▸ Do this
Copy out the rows that begin at the line containing "Select the stud" and stop after the line containing "Action: click(x=764, y=370)", keeping every character as it appears. Leave the pictures out of your copy.

◆ ◆ ◆ ◆

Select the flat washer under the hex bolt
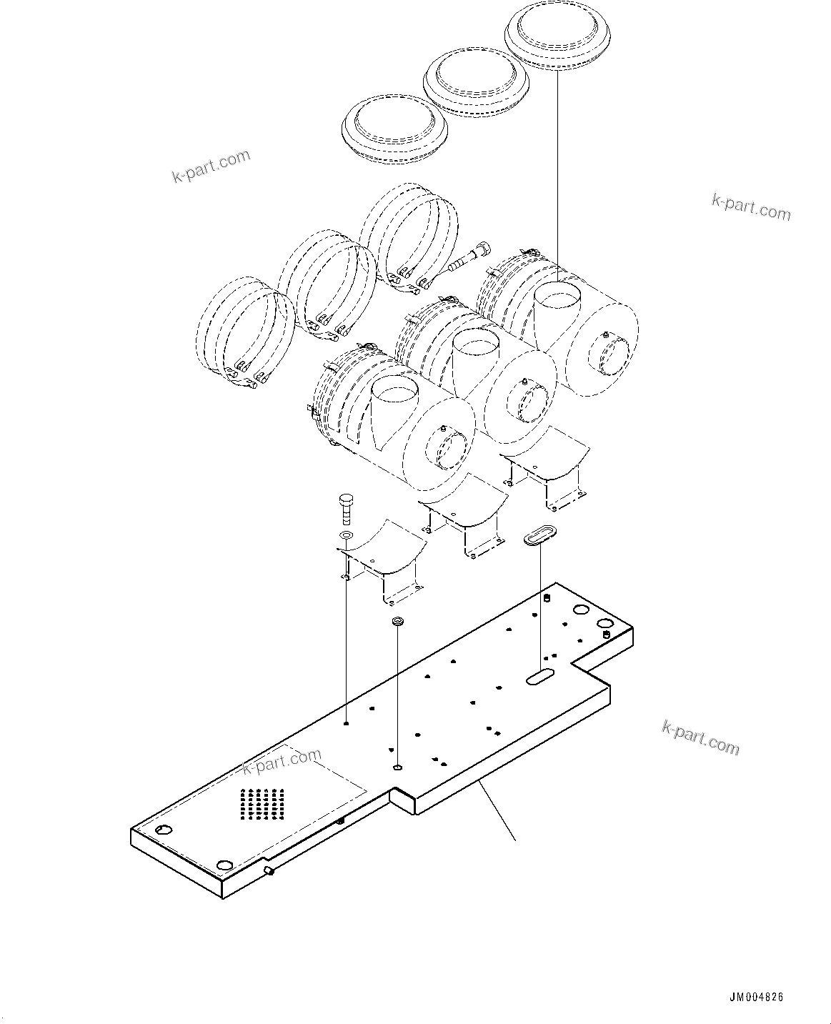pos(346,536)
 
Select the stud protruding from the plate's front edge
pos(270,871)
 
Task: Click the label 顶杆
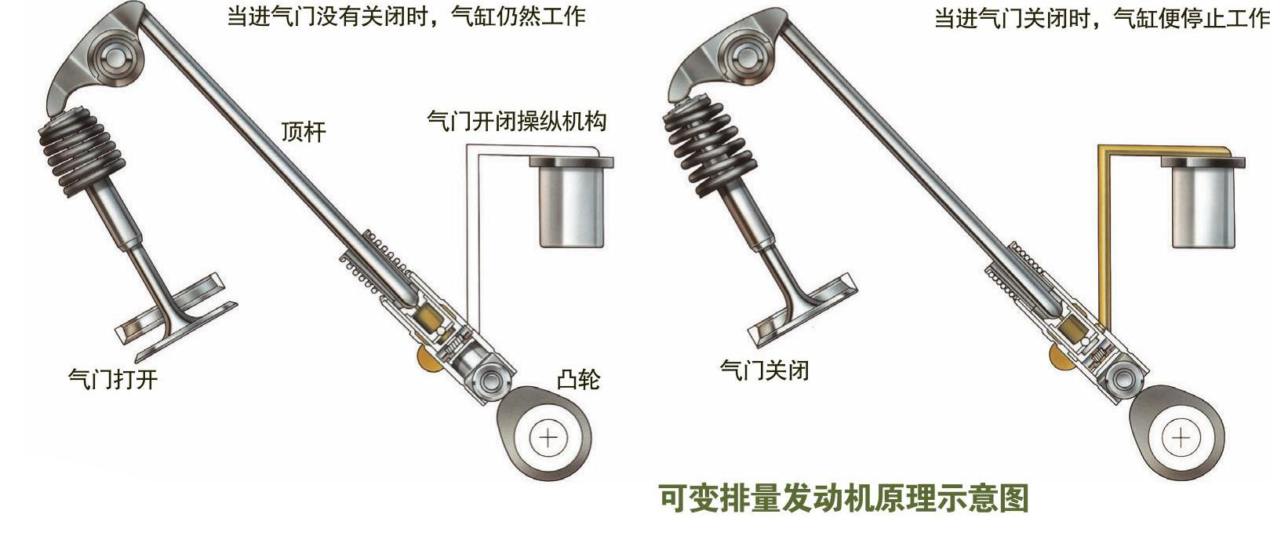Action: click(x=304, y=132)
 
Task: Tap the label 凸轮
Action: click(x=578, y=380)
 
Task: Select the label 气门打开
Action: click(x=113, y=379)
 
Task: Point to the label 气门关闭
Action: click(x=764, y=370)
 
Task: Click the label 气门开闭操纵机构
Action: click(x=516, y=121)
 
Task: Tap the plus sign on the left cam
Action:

◆ ◆ ◆ ◆

▸ Exercise output
Select the stud protruding from the plate's front edge
pos(270,871)
 
Task: Click the label 顶杆
Action: click(x=304, y=132)
 
Task: Tap the label 凸轮
Action: click(x=578, y=380)
 
Task: Select the label 气门打开
Action: click(x=113, y=379)
 
Task: Point to the label 气门关闭
Action: click(x=764, y=370)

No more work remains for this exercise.